After the 2022–23 season ended, Bane signed the largest contract in Grizzlies franchise history with a new max extension deal with the Grizzlies, which clocked in at five years for $207 million.

On December 6, 2023, Bane scored a career-high 49 points, along with six rebounds and eight assists, in a 116–102 win against the Detroit Pistons. He also joined Mike Miller as the only players in Grizzlies history to put up at least 45 points, five rebounds and five assists in a game.
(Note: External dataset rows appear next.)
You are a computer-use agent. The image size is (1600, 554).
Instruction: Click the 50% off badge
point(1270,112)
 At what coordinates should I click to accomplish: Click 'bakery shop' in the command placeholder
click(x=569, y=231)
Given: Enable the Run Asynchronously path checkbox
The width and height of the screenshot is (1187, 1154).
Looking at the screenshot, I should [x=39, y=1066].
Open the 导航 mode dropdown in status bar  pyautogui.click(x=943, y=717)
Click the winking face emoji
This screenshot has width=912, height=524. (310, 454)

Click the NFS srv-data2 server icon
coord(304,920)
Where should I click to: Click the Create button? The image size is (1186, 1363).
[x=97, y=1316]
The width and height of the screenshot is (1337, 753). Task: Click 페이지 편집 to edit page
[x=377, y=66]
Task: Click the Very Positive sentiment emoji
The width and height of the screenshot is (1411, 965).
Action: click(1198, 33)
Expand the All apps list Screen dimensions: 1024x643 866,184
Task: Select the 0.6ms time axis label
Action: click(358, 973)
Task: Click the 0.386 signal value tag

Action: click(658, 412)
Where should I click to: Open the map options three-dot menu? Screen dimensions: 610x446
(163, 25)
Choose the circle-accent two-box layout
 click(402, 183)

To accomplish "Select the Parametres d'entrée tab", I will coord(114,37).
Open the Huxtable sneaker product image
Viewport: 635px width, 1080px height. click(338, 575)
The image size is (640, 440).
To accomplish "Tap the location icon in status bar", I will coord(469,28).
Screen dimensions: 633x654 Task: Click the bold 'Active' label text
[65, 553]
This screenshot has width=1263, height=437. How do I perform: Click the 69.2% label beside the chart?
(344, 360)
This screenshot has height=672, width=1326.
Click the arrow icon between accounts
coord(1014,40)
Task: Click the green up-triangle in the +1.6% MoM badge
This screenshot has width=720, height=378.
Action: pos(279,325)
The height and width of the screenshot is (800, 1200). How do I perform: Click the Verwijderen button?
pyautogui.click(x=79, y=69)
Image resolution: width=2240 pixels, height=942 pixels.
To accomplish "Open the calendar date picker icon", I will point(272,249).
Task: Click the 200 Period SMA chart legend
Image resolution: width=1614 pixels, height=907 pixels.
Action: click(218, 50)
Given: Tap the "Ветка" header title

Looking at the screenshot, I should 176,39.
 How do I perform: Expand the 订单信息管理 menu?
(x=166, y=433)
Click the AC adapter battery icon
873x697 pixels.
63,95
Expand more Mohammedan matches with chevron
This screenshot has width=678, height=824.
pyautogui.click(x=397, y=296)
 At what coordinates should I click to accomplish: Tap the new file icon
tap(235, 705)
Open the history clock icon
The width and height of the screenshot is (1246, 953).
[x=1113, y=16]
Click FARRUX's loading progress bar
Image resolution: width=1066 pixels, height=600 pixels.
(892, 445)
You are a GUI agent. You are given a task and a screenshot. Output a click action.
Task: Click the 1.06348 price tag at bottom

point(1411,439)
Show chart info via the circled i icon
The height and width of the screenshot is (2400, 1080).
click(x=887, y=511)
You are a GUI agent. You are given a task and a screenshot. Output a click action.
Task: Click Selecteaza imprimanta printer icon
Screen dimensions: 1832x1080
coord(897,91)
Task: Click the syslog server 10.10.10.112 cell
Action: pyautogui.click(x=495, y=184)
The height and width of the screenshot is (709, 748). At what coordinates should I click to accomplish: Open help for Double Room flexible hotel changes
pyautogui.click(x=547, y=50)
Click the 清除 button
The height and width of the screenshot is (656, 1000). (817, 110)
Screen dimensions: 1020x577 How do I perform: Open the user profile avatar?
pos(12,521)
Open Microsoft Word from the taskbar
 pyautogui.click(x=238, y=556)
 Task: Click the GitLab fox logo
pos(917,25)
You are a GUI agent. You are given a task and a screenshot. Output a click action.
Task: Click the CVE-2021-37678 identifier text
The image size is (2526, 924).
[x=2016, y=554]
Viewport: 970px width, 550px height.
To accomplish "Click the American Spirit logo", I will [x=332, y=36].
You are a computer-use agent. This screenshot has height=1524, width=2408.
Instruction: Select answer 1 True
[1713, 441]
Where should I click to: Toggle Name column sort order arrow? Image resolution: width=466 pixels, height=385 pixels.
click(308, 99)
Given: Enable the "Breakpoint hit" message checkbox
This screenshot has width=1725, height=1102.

On October 2, 2024, Bane was a full participant in training camp after suffering a back injury in the final nine games of the 2023–2024 season. On March 3, 2025, Bane recorded his first career triple-double with 35 points, 10 rebounds and 10 assists in a 132–130 loss against the Atlanta Hawks.

===Orlando Magic (2025–present)===
On June 15, 2025, Bane was traded to the Orlando Magic in exchange for Kentavious Caldwell-Pope, Cole Anthony, four unprotected first-round draft picks (2025, 2026, 2028, 2030), and a 2029 first-round pick swap. He started all 82 games for the Magic during the 2025–26 NBA season, averaging 20.1 points, 4.1 rebounds, and 4.1 assists. On April 25, 2026, in Orlando's Game 3 playoff victory over the Detroit Pistons, Bane recorded 25 points on 9-of-18 shooting, including 7-of-9 three pointers; his seven three-pointers tied Dennis Scott's franchise record for made threes in a game.

==Career statistics==

===NBA===

====Regular season====

| Year | Team | GP | GS | MPG | FG% | 3P% | FT% | RPG | APG | SPG | BPG | PPG |
|---|---|---|---|---|---|---|---|---|---|---|---|---|
| 2020–21 | Memphis | 68 | 17 | 22.3 | .469 | .432 | .816 | 3.1 | 1.7 | .6 | .2 | 9.2 |
| 2021–22 | Memphis | 76 | 76 | 29.8 | .461 | .436 | .903 | 4.4 | 2.7 | 1.2 | .4 | 18.2 |
| 2022–23 | Memphis | 58 | 58 | 31.7 | .479 | .408 | .883 | 5.0 | 4.4 | 1.0 | .4 | 21.5 |
| 2023–24 | Memphis | 42 | 42 | 34.4 | .464 | .381 | .870 | 4.4 | 5.5 | 1.0 | .5 | 23.7 |
| 2024–25 | Memphis | 69 | 68 | 32.0 | .484 | .392 | .894 | 6.1 | 5.3 | 1.2 | .4 | 19.2 |
| 2025–26 | Orlando | 82* | 82* | 33.6 | .484 | .391 | .908 | 4.1 | 4.1 | 1.0 | .5 | 20.1 |
| Career |  | 395 | 343 | 30.5 | .475 | .407 | .890 | 4.5 | 3.8 | 1.0 | .4 | 18.3 |

====Playoffs====

| Year | Team | GP | GS | MPG | FG% | 3P% | FT% | RPG | APG | SPG | BPG | PPG |
|---|---|---|---|---|---|---|---|---|---|---|---|---|
| 2021 | Memphis | 5 | 0 | 19.8 | .579 | .500 | — | 3.4 | 2.0 | .8 | .4 | 5.6 |
| 2022 | Memphis | 12 | 12 | 35.7 | .478 | .489 | .857 | 3.8 | 2.2 | .9 | .8 | 18.8 |
| 2023 | Memphis | 6 | 6 | 38.6 | .422 | .320 | .931 | 6.0 | 3.2 | .5 | .0 | 23.5 |
| 2025 | Memphis | 4 | 4 | 34.8 | .317 | .219 | .933 | 6.8 | 3.3 | .8 | .5 | 15.3 |
| 2026 | Orlando | 7 | 7 | 36.1 | .391 | .431 | .800 | 4.7 | 1.9 | 1.9 | .3 | 18.1 |
| Career |  | 34 | 29 | 33.8 | .426 | .404 | .879 | 4.6 | 2.4 | 1.0 | .4 | 17.1 |

===College===

| Year | Team | GP | GS | MPG | FG% | 3P% | FT% | RPG | APG | SPG | BPG | PPG |
|---|---|---|---|---|---|---|---|---|---|---|---|---|
| 2016–17 | TCU | 39 | 13 | 20.7 | .515 | .380 | .768 | 2.9 | 1.0 | .3 | .2 | 7.1 |
| 2017–18 | TCU | 33 | 32 | 30.5 | .539 | .461 | .780 | 4.1 | 2.5 | .9 | .2 | 12.5 |
| 2018–19 | TCU | 37 | 37 | 35.5 | .502 | .425 | .867 | 5.7 | 2.4 | 1.1 | .5 | 15.2 |
| 2019–20 | TCU | 32 | 32 | 36.0 | .452 | .442 | .789 | 6.3 | 3.9 | 1.5 | .5 | 16.6 |
| Career |  | 141 | 114 | 30.3 | .495 | .433 | .801 | 4.7 | 2.4 | .9 | .4 | 12.7 |

== Personal life ==
Bane is a devout Catholic. He is also very involved with the youth in his home town of Richmond, Indiana.

He met his wife, Tatum Talley, during freshman orientation at Texas Christian University. The two were married in Cabo, Mexico in September 2024. They have two children.